### About this task
Copy out the lines of the records verbatim, from the line containing "Describe the element at coordinates (496, 879)" through the line containing "parameter-name: Escala de", both included, and omit the pictures.
-------- Records shown --------
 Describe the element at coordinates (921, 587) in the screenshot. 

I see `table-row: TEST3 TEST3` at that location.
--------
-------- Records shown --------
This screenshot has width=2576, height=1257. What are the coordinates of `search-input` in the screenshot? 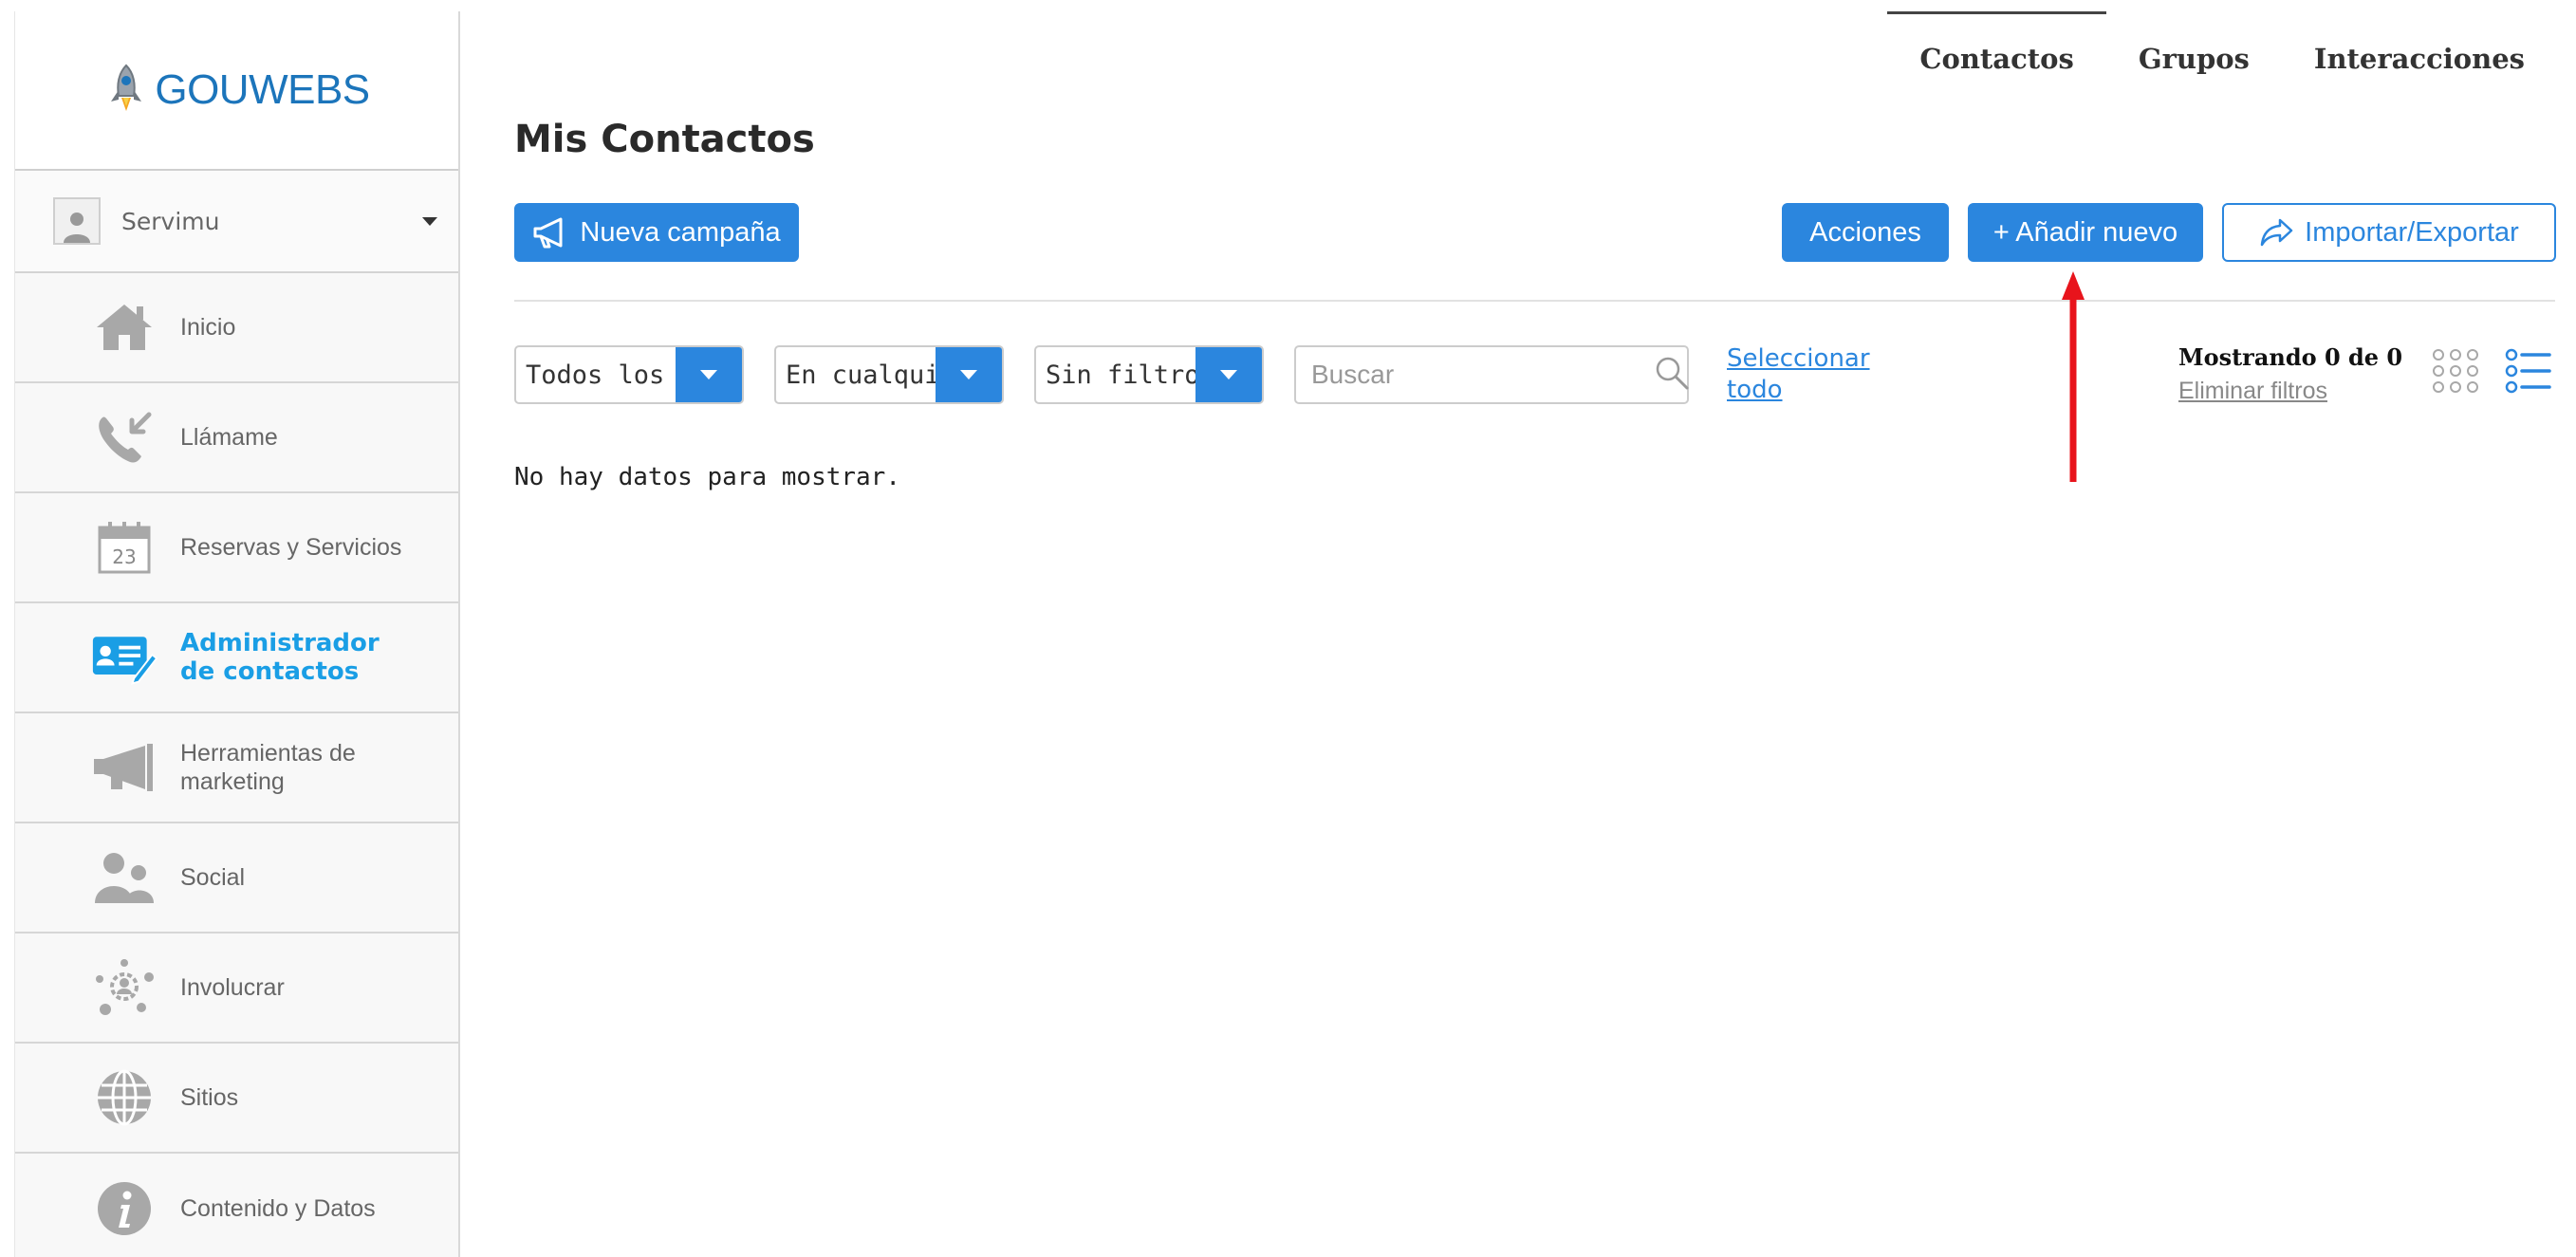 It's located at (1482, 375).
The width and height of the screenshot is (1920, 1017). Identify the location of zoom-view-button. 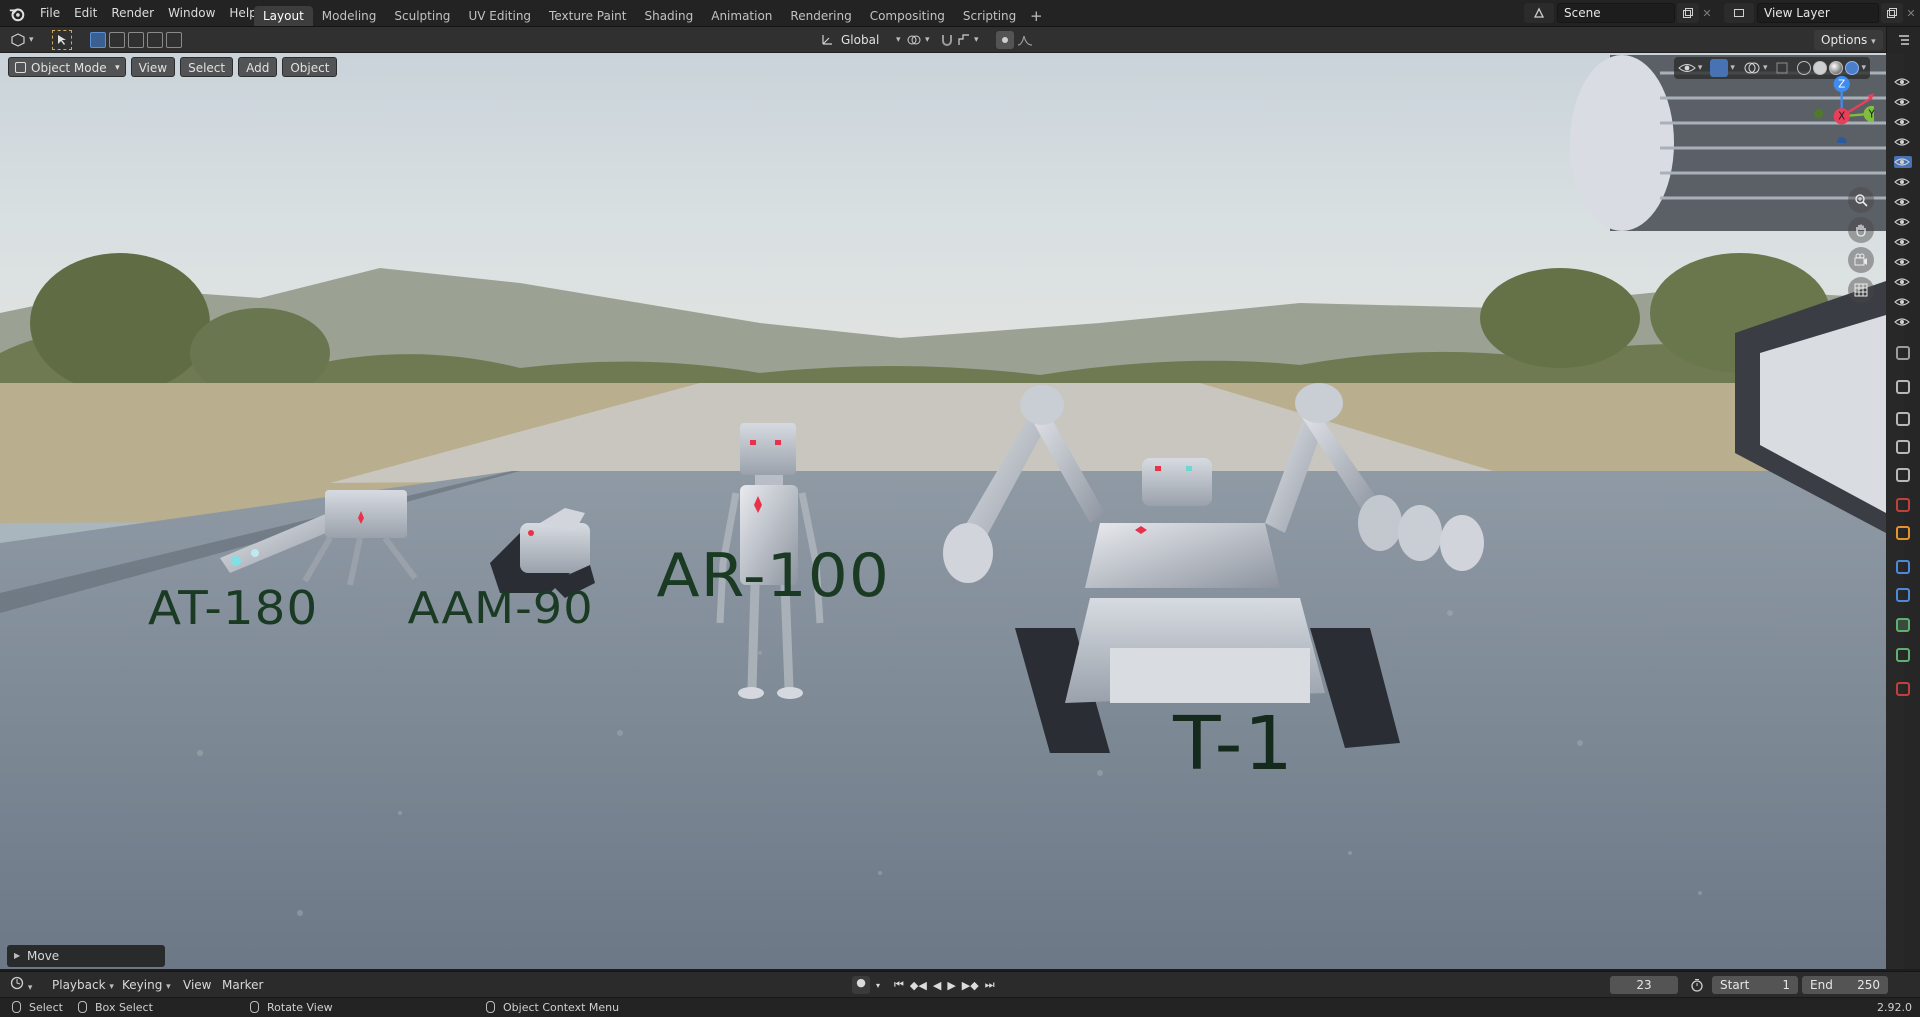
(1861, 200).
--------
-------- Records shown --------
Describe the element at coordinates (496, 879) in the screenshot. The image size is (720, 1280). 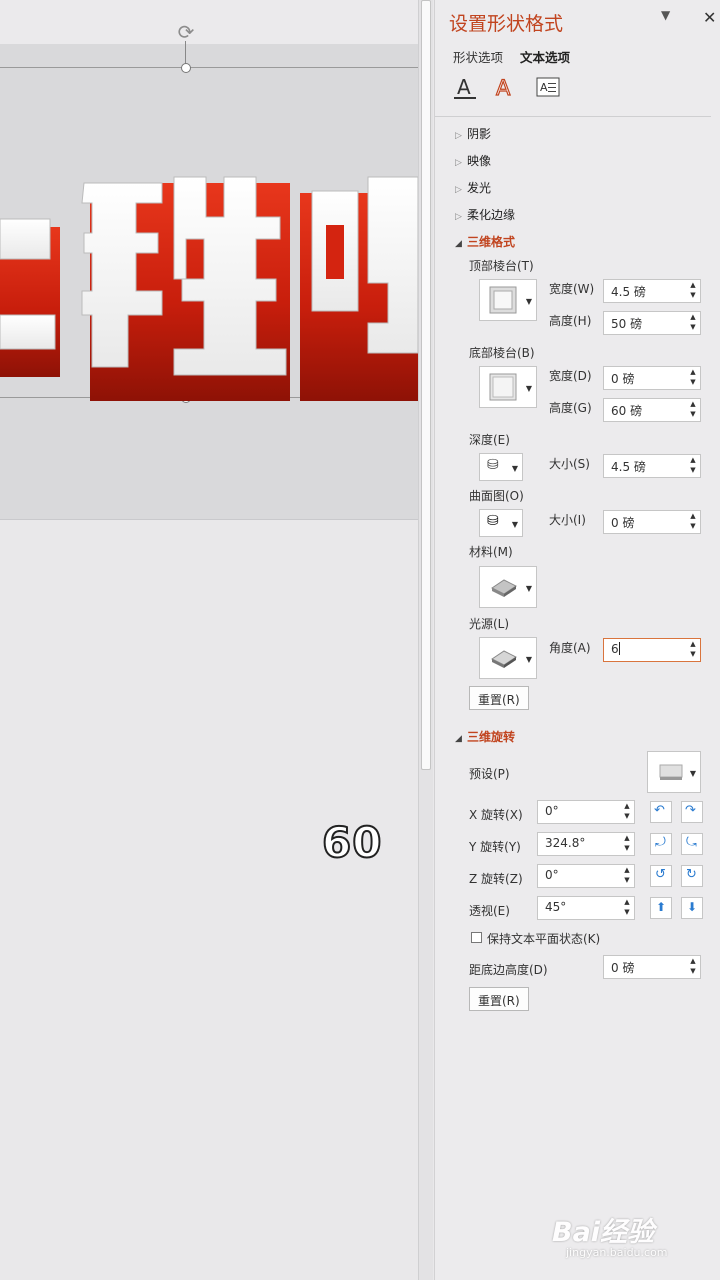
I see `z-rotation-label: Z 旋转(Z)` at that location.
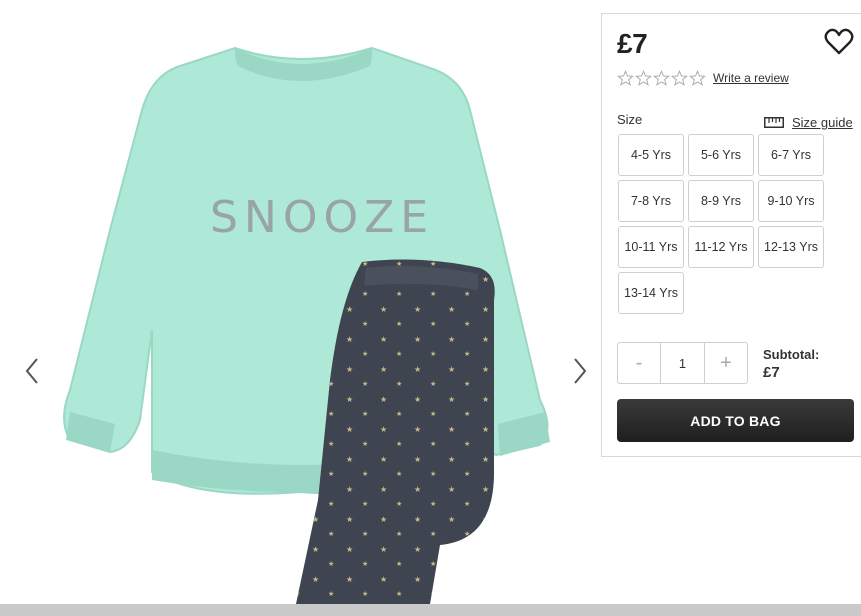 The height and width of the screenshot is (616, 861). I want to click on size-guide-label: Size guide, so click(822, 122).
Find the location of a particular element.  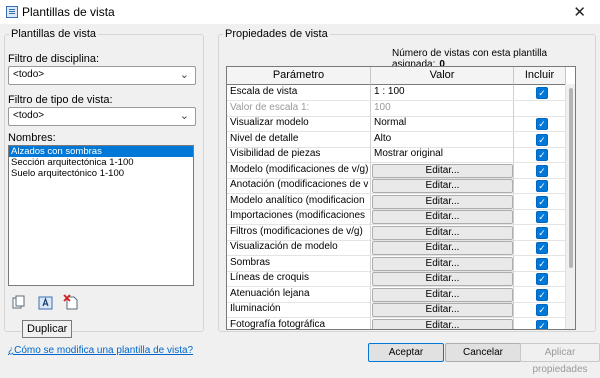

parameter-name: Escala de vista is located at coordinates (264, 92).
--------
### Result of this exercise
Describe the element at coordinates (496, 879) in the screenshot. The image size is (720, 1280). 
I see `z-rotation-label: Z 旋转(Z)` at that location.
 The height and width of the screenshot is (616, 861). I want to click on size-guide-label: Size guide, so click(822, 122).
Find the location of a particular element.  

parameter-name: Escala de vista is located at coordinates (264, 92).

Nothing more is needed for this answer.